Richard Sally said, “Today I am present here to extend the support of London Mining Network to the movement of the Bangladesh people. Aggressive and attacking tendency of GCM and their shareholders is a new experience for me.”
At the fag-end of the protest rally, a GCM shareholder locked into an altercation with the protesters when Rumana Hashem, a researcher and part-time teacher of East London University, was reading out a written statement.
He later retreated as the agitated people moved towards him, saying: “killer”, “Burglar”, “Bloodsucker”.
The UK-based Global Coal Resources Plc (GCM) is making fresh attempts to move forward with its plans to build an open-cast coalmine at Phulbari in northern district of Dinajpur in Bangladesh.
This project would displace up to 120,000 people, including indigenous households and, according to opponents of the scheme, destroy a vital food-producing region in a country with widespread hunger.
The protestors apprehend that the planned open-pit mining would reduce access to water for tens of thousands of people, and contribute to global warming by generating massive greenhouse gases for years to come.
There has been strong opposition to this project within Bangladesh. In August of 2006, as many as 70,000 people gathered in Phulbari to protest the project.
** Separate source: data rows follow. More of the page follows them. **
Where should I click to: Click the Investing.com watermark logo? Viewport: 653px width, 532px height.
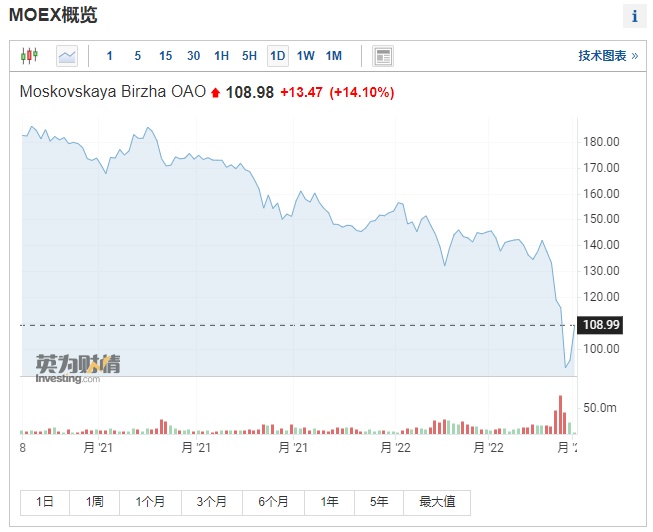click(78, 368)
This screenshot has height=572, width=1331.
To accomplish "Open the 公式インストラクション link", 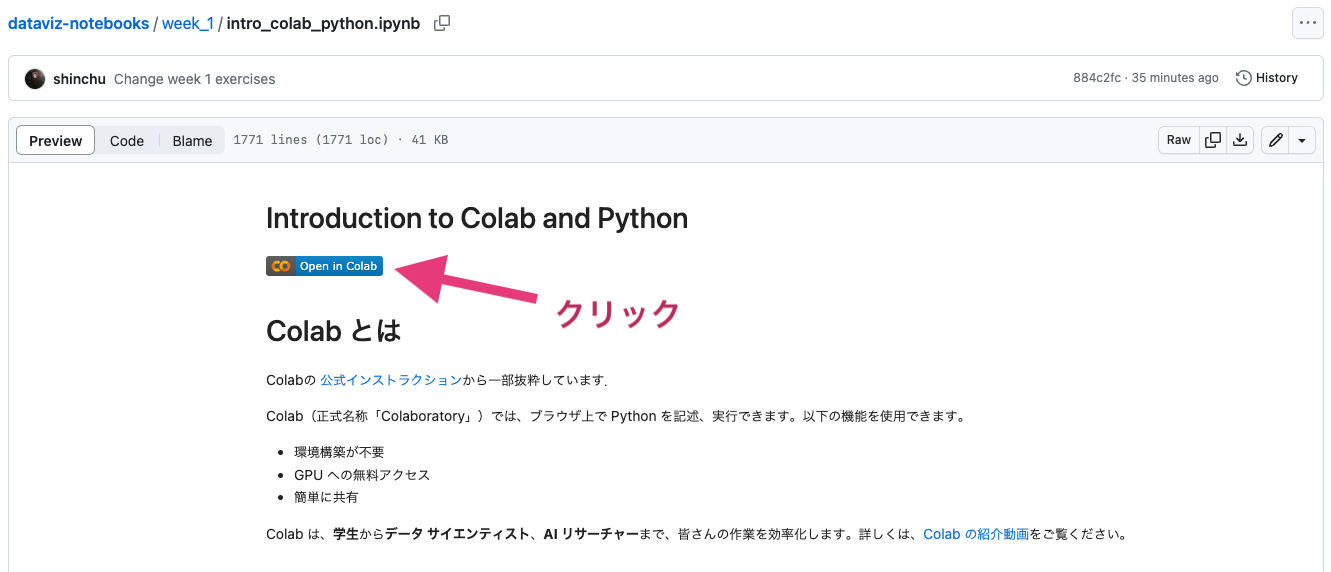I will 391,380.
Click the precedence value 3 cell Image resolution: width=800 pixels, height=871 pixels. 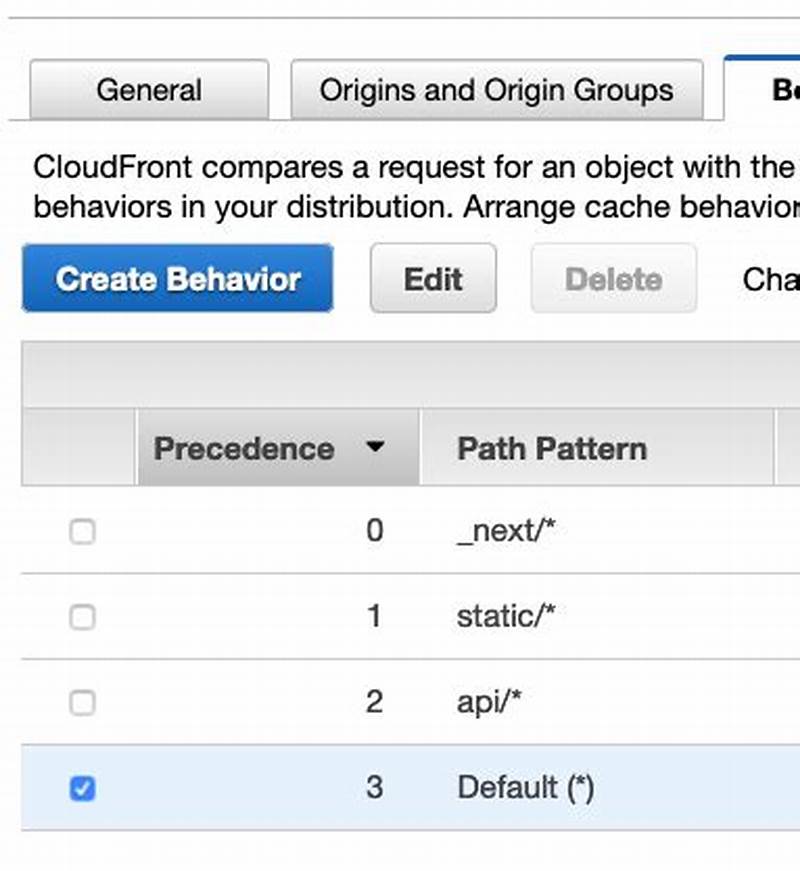click(373, 788)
Paramilitary forces opened fire on the unarmed demonstrators, killing three people, including a 14-year-old boy, and injuring over 200.
In October this year, opponents of the mine organized a 7-day march from Dhaka to Phulbari - a journey of 250 miles. It included dozens of rallies. Organizers estimate that over 100,000 people attended the final rally in Phulbari.
The Bangladesh government is yet to decide who it will award the tender, and has been talking to other companies.